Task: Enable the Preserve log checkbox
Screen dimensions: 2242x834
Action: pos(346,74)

____

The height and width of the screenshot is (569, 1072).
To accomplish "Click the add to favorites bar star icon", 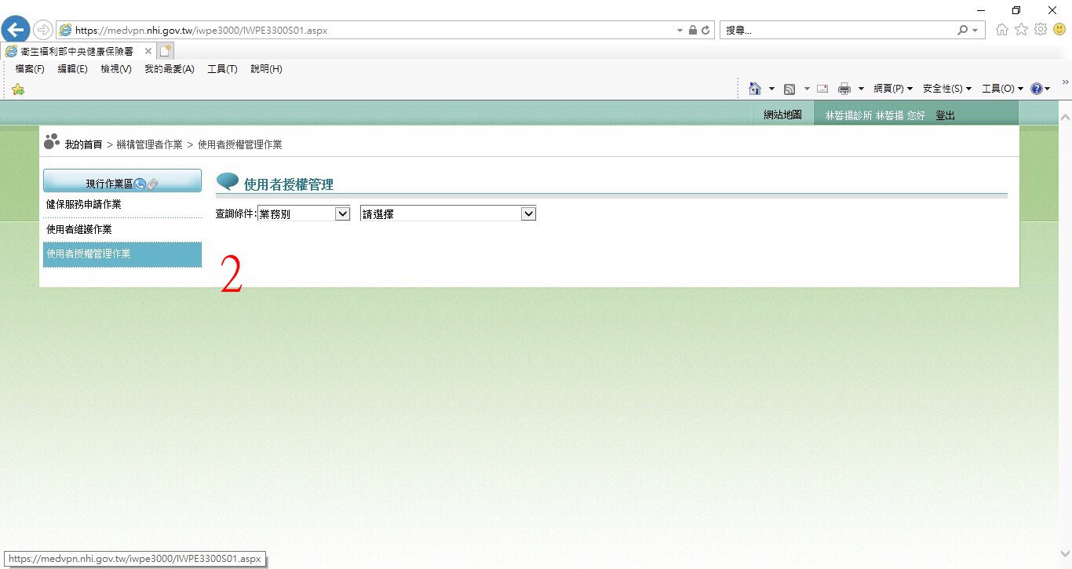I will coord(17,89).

____

**Stated problem:** Copy out every line of the material from the line containing "Task: Enable the Preserve log checkbox" through the line containing "Action: pos(346,74)", with each coordinate in the answers raised by 85.

**Answer for this exercise:**
Task: Enable the Preserve log checkbox
Screen dimensions: 2242x834
Action: pos(431,159)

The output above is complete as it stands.